Bijna de gehele bevolking van Gaza, die twee miljoen mensen telt, is ontheemd geraakt door de Israëlische genocide van de afgelopen veertien maanden. Tegelijkertijd hebben Israëlische bombardementen meer dan tweederde van de gebouwen in de Gazastrook verwoest, waardoor de meerderheid van de mensen geen adequate beschutting meer heeft. Terwijl velen in tenten wonen, proberen sommigen een bestaan ​​op te bouwen in de resterende ziekenhuizen, waarvan er vele nu dienst doen als vluchtelingenkampen. The Real News bericht vanuit het Europese ziekenhuis in Al-Fukhari, vlakbij Khan Younis, waar gezinnen hun intrek hebben genomen nadat ze meerdere keren ontheemd waren geraakt.

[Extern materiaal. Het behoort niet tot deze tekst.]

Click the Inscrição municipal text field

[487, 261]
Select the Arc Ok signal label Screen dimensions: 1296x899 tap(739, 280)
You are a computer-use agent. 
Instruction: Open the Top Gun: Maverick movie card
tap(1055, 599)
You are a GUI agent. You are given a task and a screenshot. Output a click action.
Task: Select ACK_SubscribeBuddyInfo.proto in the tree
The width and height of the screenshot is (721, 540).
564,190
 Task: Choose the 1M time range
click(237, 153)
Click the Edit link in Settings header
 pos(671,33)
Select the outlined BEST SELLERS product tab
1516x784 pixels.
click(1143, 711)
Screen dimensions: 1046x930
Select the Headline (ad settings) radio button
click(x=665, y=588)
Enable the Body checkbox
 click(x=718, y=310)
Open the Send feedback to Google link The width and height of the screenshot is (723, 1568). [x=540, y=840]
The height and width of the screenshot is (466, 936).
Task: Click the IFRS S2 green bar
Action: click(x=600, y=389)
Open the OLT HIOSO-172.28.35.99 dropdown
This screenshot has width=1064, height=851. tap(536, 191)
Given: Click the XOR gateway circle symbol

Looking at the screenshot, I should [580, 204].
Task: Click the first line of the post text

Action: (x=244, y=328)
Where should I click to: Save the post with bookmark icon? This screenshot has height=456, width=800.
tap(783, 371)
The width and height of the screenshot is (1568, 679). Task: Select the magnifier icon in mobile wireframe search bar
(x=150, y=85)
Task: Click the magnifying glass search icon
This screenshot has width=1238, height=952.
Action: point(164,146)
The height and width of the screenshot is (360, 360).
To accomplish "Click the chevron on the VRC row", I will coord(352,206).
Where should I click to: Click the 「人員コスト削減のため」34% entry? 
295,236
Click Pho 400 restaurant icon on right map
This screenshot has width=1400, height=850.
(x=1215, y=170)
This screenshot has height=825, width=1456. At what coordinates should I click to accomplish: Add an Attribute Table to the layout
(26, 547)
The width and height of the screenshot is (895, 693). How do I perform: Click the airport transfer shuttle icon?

Producer: Belal Awad, Leo Erhardt
Videograaf: Ruwaida Amer, Mahmoud Al Mashharawi
Video-editor: Leo Erhardt


Afschrift

Verteller:

Het Europese Ziekenhuis is een van de laatste functionerende medische faciliteiten in Gaza. Maar het fungeert niet alleen als ziekenhuis, maar is ook een plek geworden waar velen hun toevlucht zoeken, in een Gaza waar, ondanks bombardementen, evacuatiebevelen en militaire belegeringen, plekken waar mensen kunnen verblijven gestaag verdwijnen.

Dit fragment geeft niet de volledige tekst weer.